Site Trust Pages Checklist
Trust pages help readers understand who runs the site, how the site handles information, what limits apply, and how corrections or legal/privacy concerns can be raised.
Core trust pages
| Page | Purpose |
|---|---|
| About | Explains who publishes the site and what the site is for. |
| Contact | Provides an appropriate route for corrections, legal/privacy requests, accessibility issues, or business/editorial inquiries. |
| Privacy Policy | Explains data, cookies, ads, analytics, consent, and user privacy basics. |
| Terms | Sets conditions for using the site. |
| Disclaimer | Explains educational limits and prevents the site from sounding like professional advice where it is not. |
| Editorial Standards | Explains how content is prepared, reviewed, corrected, and updated. |
| Accessibility | Explains accessibility intent and how users can report barriers. |
Author and publisher context
Author pages can help where the site uses named authors or pen names.
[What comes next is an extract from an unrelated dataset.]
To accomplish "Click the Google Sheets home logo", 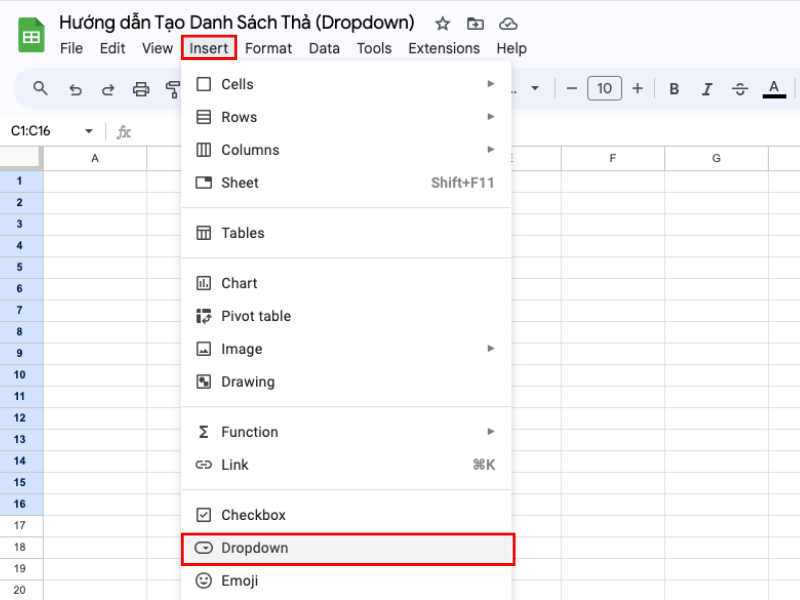I will pos(31,36).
They should not invent credentials or imply professional licensing that does not exist.
Do not overstate trust
A trust page should make the site clearer, not make unsupported claims. Avoid fake endorsements, fake awards, fake review counts, or statements that imply official status with Google, Bing, AdSense, or other platforms.
Important limitation
This guide is a practical publishing checklist. It does not guarantee indexing, ranking, AdSense approval, legal compliance, accessibility certification, or security. Always confirm current requirements in the relevant official tools and policy pages.